By LYNET IGADWAH
Nearly 100,000 extra people will be hired to preside
over next year’s General Election following plans to create an extra
12,000 polling stations to ease congestion that could lead to voter
apathy.
Ezra Chiloba, the chief executive of the Independent
Electoral Boundaries Commission (IEBC), informed Parliament last week of
the plan to increase the polling stations to 44,000 from current
gazetted 32, 000.
This will create demand for more polling clerks,
presiding officers and their deputies in what will cost the electoral
agency billions of shillings in pay.
“The increase of polling stations to 44,000 is
necessary if we are going to register an additional 8 million voters,”
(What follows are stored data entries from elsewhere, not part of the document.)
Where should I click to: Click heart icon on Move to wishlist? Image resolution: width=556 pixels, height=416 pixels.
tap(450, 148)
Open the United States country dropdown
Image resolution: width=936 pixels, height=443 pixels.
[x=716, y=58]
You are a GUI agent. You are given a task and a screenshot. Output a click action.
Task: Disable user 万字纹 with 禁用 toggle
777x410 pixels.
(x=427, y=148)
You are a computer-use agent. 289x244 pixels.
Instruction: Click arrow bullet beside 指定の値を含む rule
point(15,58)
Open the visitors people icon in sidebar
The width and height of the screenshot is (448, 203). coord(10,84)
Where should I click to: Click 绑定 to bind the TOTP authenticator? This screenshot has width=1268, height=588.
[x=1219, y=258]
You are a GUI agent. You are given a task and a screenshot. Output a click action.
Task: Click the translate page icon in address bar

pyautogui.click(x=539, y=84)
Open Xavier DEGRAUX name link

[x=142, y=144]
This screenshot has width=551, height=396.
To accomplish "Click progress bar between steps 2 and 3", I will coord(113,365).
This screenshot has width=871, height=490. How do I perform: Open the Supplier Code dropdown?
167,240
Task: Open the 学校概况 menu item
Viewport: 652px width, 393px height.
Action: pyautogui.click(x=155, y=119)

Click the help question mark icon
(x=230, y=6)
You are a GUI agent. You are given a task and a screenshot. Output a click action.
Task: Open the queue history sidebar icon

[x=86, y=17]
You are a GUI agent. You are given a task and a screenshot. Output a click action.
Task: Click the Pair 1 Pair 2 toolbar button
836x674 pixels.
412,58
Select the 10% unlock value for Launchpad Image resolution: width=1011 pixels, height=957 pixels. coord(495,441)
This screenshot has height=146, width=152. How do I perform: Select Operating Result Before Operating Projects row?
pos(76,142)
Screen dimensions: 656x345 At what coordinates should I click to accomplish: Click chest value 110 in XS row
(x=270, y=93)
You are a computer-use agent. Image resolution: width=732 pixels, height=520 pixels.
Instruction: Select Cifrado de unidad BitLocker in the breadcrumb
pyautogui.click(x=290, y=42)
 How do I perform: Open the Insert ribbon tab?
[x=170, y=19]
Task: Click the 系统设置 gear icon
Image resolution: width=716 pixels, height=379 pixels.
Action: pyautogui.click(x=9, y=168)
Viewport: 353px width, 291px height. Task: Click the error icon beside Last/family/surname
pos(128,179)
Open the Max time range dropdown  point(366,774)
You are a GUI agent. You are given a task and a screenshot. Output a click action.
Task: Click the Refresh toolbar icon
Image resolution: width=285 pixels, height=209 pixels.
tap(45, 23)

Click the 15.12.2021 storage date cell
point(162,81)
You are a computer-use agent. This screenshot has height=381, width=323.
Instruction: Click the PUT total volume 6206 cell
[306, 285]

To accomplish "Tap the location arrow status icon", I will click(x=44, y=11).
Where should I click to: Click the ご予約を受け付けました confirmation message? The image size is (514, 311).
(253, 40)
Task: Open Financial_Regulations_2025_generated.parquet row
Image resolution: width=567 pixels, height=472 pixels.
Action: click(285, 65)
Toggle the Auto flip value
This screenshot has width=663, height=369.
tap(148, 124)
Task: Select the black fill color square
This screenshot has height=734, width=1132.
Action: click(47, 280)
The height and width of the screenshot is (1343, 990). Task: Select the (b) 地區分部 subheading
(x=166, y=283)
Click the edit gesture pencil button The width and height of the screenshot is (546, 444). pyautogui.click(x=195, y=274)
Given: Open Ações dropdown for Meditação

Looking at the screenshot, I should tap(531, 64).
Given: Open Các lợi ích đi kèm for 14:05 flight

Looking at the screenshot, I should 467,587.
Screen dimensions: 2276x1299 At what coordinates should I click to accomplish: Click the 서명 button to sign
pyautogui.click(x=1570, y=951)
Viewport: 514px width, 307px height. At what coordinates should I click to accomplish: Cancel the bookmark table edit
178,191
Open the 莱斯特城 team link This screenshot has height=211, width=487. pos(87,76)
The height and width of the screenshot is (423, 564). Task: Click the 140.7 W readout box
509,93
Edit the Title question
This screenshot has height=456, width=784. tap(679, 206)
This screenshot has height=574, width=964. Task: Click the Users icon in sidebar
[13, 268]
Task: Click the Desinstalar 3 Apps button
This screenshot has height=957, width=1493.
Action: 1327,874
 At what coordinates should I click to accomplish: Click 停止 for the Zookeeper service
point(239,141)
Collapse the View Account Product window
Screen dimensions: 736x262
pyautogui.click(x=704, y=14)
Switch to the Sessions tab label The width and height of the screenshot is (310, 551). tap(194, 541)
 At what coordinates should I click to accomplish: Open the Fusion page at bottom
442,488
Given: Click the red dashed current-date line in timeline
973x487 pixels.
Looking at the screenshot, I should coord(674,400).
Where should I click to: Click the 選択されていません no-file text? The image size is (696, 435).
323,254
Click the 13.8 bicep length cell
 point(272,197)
Mr Chiloba told Parliament’s Justice and Legal Affairs Committee last
Thursday.
Each polling station will be manned by a presiding officer, a deputy preceding officer and the six clerks.
This means IEBC will require 352, 000 workers on
the voting day, up from 256,000 that were hired during the 2013 General
Elections.
The commission reckons it will require Sh4.4
billion to pay the polling staff on top of Sh3.29 billion it will
require for the fresh voter listing that will happen for 30 days between
February and March and will involve 30, 000 clerks.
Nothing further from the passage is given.